Indeclinável, pois, em conformidade com a iterativa jurisprudência do TSE, que na peça inaugural da ação penal, oferecida após e com base em investigação produzida no inquérito, o MP identifique as pessoas cujos votos foram tentados ou comprados.

A propósito, interessante passagem do voto da Ministra Luciana Losso, no julgamento do RHC nº 45224, pelo TSE, vale ser transcrita:

“Se não está identificado o corruptor passivo, como podemos saber se ele poderia votar ou não? Haveria a compra de votos do art. 299 do Código Eleitoral? Tenho bastante dificuldade, realmente, de entender nesse sentido.”

Conclusivamente, em hipótese de tal falta de identificação do corruptor eleitoral passivo na denúncia, nas palavras do Ministro Marco Aurélio, o direito de defesa fica reduzido a terreno efêmero, pois a ação penal não pode transformar-se, anômala e ilegalmente, em um novo inquérito, e, nesta circunstância, o MPE claudica na arte de proceder.

Também no processo penal eleitoral, em obediência aos preceitos e garantias constitucionais do devido processo, da ampla defesa e do contraditório, deve ser assegurado ao réu, especialmente pelas mãos do MPE em razão da sua condição de fiscal da lei, a “plena ciência da completude das circunstâncias típicas do fato que lhe é imputado” (passagem do voto do Ministro Henrique Neves da Silva no RHC/TSE nº 45224).

A técnica da denúncia tem merecido reflexão no plano da dogmática constitucional. Denúncias que ignoram elementos essenciais sem os quais o fato é penalmente atípico não se coadunam com os postulados da Constituição e ofendem o princípio da dignidade da pessoa humana, exigindo prudência e rigor daqueles que têm o poder de iniciativa nas ações penais e também daqueles que podem decidir sobre o seu curso, como bem ponderado pelo Ministro Joaquim Barbosa no HC 84.409/SP, do STF.

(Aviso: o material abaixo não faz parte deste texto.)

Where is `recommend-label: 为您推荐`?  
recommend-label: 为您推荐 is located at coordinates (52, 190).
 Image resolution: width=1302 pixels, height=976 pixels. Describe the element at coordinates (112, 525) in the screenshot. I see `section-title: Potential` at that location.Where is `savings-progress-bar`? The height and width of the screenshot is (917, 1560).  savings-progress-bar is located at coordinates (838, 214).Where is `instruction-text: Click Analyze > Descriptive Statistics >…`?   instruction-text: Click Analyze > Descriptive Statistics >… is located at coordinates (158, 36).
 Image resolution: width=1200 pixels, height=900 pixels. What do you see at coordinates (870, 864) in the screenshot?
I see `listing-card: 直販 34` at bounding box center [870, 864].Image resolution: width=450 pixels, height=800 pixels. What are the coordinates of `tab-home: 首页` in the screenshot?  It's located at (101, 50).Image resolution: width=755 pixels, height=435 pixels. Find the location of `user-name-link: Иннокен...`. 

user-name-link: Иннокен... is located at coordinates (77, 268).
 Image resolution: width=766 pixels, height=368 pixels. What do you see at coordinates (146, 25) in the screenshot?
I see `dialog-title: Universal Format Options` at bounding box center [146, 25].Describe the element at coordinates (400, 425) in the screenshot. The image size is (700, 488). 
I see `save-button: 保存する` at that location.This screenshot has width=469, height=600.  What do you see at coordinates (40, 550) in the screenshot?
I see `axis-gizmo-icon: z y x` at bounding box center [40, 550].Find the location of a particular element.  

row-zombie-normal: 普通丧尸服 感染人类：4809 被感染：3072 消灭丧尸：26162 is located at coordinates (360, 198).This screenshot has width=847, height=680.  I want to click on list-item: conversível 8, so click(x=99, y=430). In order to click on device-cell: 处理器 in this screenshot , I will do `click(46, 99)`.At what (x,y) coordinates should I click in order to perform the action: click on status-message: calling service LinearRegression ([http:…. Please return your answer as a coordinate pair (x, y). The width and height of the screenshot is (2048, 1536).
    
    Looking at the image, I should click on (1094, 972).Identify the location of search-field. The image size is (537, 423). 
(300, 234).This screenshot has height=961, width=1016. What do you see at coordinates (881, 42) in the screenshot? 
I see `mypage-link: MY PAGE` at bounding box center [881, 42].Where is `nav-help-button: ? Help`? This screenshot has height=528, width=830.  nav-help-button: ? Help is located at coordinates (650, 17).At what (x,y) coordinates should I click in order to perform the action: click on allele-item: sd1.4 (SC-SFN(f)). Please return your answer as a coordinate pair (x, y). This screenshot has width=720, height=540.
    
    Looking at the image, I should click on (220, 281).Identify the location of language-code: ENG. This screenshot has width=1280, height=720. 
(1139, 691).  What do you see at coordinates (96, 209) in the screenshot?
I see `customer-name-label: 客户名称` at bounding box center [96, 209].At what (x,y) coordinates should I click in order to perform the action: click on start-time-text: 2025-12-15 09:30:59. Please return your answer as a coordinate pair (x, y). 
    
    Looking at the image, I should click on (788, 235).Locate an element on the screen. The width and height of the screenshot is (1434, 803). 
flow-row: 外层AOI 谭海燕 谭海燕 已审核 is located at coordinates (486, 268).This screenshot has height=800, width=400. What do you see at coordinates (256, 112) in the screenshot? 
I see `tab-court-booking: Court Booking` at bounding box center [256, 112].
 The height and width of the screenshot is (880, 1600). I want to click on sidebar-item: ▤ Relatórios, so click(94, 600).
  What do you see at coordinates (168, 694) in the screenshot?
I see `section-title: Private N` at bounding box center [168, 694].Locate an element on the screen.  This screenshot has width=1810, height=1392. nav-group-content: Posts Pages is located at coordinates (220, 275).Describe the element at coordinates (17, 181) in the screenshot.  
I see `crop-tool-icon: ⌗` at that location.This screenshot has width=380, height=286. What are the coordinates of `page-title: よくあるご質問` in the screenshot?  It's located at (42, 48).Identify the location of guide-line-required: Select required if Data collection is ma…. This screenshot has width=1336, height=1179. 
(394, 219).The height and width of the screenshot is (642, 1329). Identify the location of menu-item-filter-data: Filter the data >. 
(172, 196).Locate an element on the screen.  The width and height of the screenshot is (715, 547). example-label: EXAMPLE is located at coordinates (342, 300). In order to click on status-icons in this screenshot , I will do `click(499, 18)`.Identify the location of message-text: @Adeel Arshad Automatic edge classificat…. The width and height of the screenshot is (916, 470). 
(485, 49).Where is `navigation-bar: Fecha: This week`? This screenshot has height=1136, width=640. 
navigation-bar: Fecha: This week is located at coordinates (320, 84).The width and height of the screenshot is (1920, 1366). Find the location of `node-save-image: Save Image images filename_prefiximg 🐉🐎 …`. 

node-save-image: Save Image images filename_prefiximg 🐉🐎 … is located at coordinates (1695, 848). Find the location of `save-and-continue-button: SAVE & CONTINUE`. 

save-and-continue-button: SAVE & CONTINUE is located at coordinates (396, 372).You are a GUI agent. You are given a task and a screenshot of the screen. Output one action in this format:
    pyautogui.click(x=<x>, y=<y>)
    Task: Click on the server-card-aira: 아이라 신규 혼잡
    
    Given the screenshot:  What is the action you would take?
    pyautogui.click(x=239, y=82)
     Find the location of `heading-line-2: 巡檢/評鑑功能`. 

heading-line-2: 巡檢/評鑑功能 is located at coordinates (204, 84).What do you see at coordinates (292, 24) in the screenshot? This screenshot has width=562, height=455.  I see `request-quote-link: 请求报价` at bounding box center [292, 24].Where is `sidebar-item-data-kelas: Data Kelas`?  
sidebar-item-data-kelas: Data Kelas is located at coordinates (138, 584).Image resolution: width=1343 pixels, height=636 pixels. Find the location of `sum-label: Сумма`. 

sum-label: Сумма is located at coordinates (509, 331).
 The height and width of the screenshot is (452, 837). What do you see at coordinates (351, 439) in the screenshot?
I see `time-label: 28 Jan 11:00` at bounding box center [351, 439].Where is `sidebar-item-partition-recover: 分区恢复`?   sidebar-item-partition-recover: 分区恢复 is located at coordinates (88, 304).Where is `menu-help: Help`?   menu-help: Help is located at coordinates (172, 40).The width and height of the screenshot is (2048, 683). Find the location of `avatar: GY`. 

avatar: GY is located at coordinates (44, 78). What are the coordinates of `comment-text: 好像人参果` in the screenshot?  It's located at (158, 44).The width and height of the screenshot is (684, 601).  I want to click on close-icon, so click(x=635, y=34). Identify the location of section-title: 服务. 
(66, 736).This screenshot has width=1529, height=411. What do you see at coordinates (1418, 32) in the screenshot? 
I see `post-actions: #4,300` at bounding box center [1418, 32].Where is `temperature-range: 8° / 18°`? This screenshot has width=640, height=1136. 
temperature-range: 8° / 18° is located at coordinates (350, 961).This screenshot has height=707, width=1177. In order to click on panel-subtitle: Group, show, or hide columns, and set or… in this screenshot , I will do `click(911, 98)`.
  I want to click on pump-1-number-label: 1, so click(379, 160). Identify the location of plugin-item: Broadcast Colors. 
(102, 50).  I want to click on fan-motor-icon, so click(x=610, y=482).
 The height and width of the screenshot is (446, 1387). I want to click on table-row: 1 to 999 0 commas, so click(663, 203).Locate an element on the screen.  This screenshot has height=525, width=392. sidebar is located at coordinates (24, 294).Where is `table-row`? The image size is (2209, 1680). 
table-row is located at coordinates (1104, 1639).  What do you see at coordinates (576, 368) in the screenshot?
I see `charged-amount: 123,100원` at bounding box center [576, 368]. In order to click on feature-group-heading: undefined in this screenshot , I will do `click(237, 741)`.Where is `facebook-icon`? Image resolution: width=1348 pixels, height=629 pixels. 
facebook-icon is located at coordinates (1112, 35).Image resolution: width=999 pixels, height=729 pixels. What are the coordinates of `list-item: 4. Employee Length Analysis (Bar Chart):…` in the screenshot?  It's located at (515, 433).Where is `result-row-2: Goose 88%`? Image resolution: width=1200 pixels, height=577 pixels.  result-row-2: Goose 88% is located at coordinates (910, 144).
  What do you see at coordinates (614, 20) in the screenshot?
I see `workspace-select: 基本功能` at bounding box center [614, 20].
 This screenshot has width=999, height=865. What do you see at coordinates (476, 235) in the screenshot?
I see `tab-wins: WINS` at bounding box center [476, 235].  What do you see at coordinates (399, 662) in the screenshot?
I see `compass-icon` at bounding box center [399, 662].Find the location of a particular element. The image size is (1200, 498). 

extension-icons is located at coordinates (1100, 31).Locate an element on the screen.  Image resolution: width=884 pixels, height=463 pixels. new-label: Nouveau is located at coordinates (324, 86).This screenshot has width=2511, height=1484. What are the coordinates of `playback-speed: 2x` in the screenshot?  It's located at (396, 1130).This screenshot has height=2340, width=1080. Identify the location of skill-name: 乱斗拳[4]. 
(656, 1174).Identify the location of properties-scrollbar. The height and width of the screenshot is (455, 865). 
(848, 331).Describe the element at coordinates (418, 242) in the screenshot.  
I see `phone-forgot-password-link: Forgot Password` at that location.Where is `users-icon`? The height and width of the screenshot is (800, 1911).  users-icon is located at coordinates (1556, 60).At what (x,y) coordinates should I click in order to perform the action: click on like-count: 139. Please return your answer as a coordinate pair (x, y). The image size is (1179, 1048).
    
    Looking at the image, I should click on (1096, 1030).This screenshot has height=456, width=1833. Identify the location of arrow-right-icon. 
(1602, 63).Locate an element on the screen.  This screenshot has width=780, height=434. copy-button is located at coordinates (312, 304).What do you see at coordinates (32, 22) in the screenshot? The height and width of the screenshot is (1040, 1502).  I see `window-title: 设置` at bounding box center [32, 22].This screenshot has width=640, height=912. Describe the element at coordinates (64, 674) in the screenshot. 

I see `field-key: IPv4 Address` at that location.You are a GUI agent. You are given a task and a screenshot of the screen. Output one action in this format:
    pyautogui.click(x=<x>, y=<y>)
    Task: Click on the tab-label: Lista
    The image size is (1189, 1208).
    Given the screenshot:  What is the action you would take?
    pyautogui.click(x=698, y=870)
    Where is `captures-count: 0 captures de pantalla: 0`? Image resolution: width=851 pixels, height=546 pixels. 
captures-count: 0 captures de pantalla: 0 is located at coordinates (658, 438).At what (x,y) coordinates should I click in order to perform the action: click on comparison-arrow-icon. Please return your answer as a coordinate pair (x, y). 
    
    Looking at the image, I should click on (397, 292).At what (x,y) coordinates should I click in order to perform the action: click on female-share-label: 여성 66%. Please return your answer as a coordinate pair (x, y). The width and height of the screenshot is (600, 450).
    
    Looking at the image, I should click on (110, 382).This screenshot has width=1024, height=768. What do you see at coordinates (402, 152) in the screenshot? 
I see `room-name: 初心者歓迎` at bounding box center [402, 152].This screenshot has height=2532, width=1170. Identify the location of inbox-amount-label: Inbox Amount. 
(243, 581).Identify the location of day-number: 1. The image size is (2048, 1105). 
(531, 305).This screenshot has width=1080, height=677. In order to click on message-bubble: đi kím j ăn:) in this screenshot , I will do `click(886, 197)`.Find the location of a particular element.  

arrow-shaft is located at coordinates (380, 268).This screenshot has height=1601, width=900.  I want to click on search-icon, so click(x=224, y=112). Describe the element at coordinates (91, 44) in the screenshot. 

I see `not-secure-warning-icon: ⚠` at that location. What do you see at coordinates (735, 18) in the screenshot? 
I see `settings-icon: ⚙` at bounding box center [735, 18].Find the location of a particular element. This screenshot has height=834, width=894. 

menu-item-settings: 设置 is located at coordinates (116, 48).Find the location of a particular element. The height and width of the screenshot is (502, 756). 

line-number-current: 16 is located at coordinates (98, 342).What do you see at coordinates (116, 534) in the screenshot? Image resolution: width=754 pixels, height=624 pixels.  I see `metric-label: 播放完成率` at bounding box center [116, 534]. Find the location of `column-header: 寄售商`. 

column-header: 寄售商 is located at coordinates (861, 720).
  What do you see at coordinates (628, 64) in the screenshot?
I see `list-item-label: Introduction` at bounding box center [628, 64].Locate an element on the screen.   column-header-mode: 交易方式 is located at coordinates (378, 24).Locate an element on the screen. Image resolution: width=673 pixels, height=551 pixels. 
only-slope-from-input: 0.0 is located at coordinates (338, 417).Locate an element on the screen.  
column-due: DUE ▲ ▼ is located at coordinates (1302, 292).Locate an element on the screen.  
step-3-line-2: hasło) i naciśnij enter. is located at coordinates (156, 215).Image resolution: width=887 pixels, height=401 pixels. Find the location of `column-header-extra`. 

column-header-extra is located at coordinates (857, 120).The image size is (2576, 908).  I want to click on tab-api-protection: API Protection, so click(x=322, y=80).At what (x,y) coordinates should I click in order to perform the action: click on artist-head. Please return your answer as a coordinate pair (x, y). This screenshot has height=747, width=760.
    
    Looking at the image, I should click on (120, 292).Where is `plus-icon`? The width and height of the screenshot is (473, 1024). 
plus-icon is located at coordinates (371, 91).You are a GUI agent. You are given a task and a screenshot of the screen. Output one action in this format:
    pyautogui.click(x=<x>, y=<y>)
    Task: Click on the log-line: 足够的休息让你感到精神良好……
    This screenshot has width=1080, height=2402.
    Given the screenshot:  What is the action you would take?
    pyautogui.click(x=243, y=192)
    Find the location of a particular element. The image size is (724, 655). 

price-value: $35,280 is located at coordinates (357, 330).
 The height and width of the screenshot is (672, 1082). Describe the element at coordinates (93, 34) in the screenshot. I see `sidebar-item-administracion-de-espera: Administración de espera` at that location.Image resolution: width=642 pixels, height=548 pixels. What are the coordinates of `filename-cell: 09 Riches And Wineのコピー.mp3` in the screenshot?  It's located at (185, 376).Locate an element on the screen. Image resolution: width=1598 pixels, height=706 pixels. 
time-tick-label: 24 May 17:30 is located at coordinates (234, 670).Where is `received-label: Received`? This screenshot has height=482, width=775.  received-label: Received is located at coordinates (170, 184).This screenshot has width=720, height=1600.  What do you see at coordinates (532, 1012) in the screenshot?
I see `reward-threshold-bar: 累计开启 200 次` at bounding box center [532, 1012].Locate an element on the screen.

Com a propositura da demanda penal, limita-se a liberdade e sujeita-se o réu ao constrangimento de um processo penal, sendo esta coação injusta se inadmissível o pretendido enquadramento pela objetiva ausência de elementos estruturais e essenciais ao fato denunciado, a exemplo do que ocorre neste caso. Se a pretensão punitiva não se apresenta como uma hipótese fundada e viável à luz da melhor dogmática, deve ceder diante do interesse relativo à liberdade individual.